→ RECORDS SHOWN:

++++

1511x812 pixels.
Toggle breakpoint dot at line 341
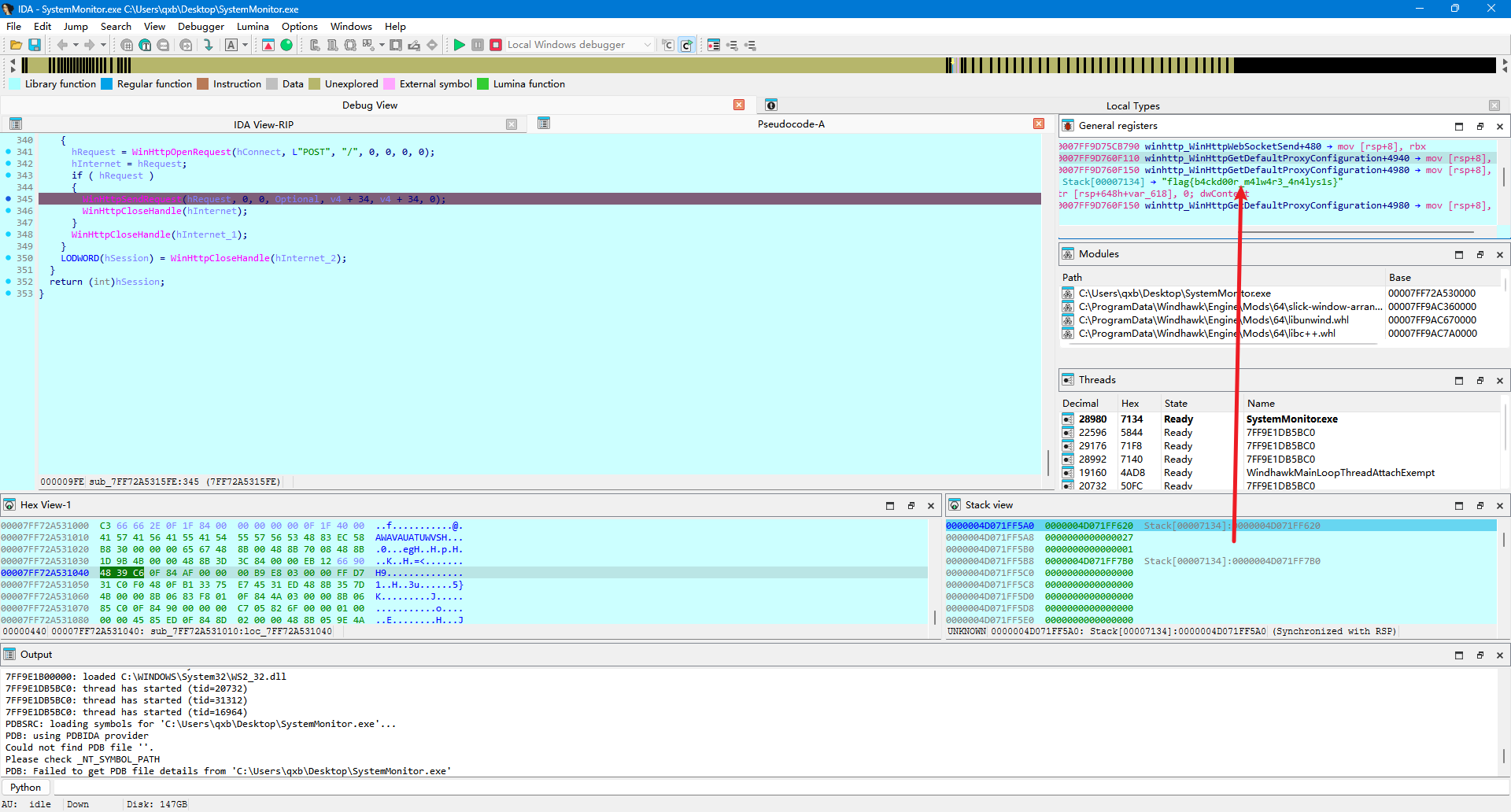coord(8,152)
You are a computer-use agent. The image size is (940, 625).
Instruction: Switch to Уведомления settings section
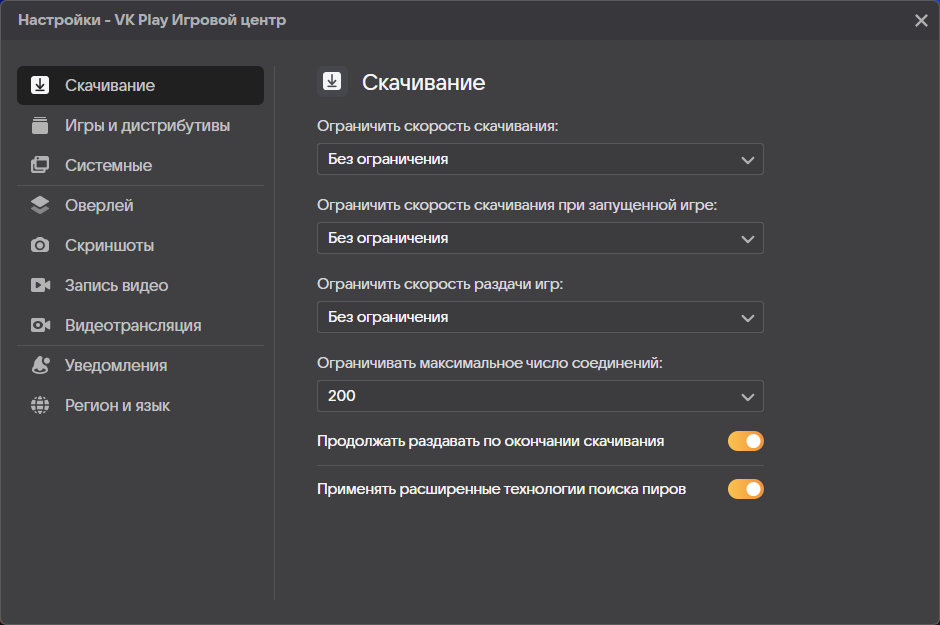coord(116,366)
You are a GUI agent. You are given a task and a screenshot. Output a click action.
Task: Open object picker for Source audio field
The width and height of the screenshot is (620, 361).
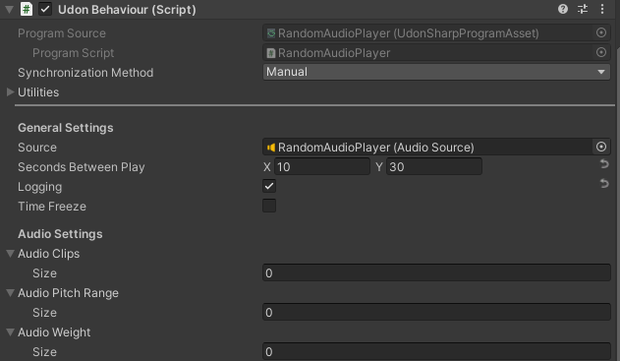(601, 147)
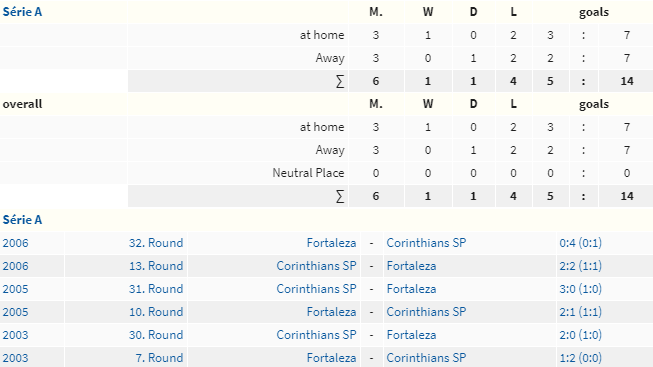The image size is (653, 367).
Task: Select the 30. Round link
Action: pyautogui.click(x=156, y=335)
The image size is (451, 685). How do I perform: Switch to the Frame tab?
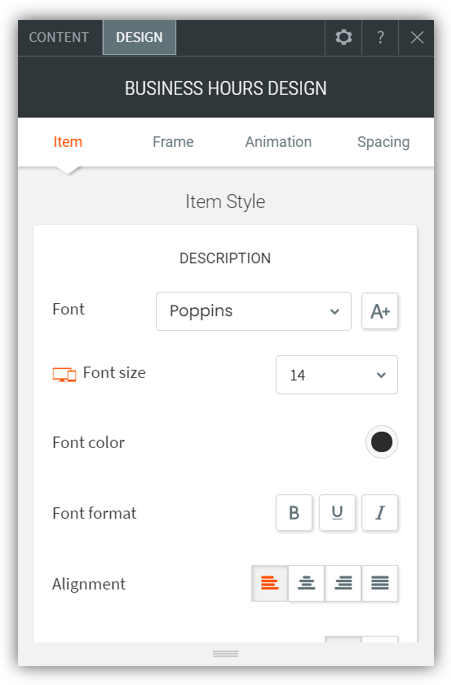(173, 142)
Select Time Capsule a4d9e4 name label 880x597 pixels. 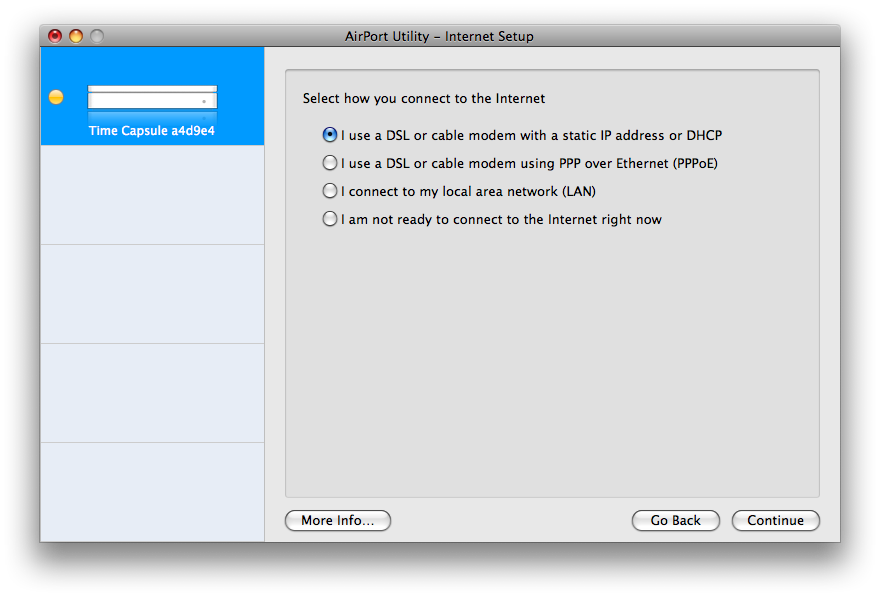(152, 131)
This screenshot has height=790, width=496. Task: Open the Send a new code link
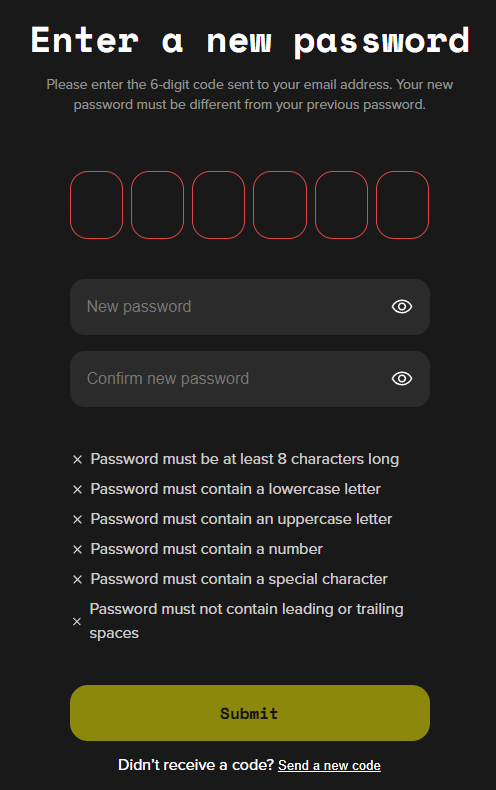(x=329, y=765)
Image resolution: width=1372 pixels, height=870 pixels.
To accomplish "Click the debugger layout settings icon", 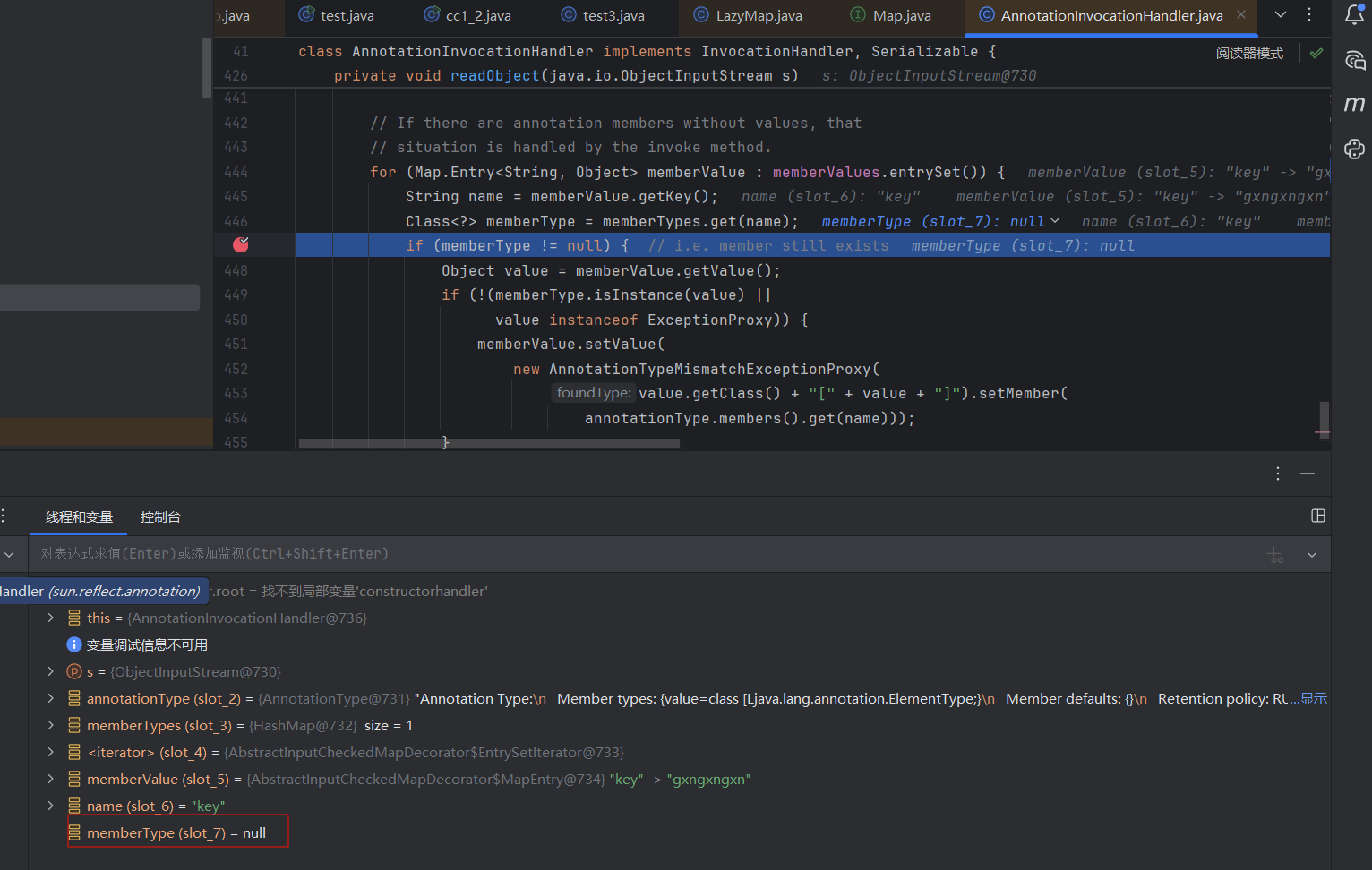I will [x=1317, y=516].
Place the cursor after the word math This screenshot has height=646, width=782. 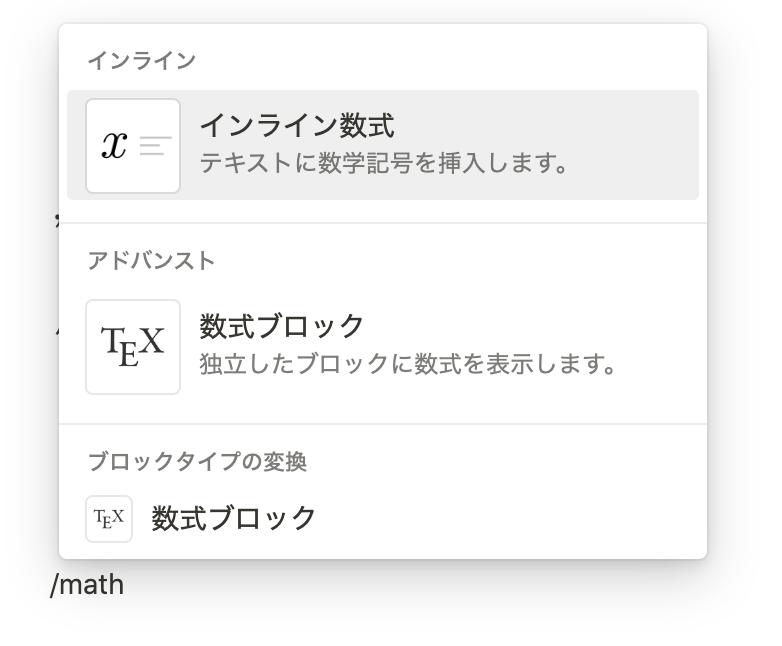pyautogui.click(x=125, y=585)
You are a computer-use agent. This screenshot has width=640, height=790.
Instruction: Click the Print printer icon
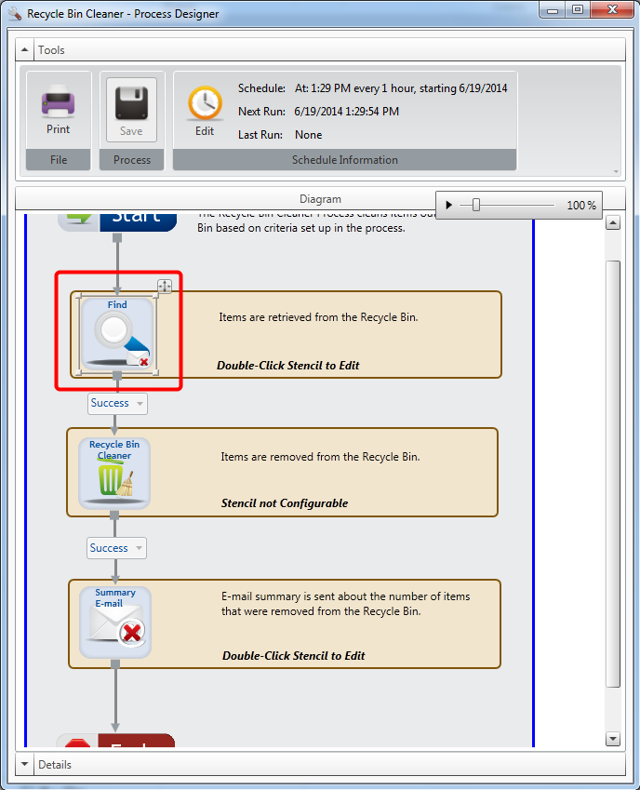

++++

→ AIM OF THE EXERCISE: For this exercise, copy each line of the data above exactly, from the first through the line containing "Task: Open object", and drop the pictures.

→ ANSWER SPACE:
1511x812 pixels.
Toggle breakpoint dot at line 341
coord(8,152)
You are a computer-use agent. The image size is (940, 625).
Instruction: Switch to Уведомления settings section
coord(116,366)
You are a GUI agent. You are given a task and a screenshot. Output a click action.
Task: Open object picker for Source audio field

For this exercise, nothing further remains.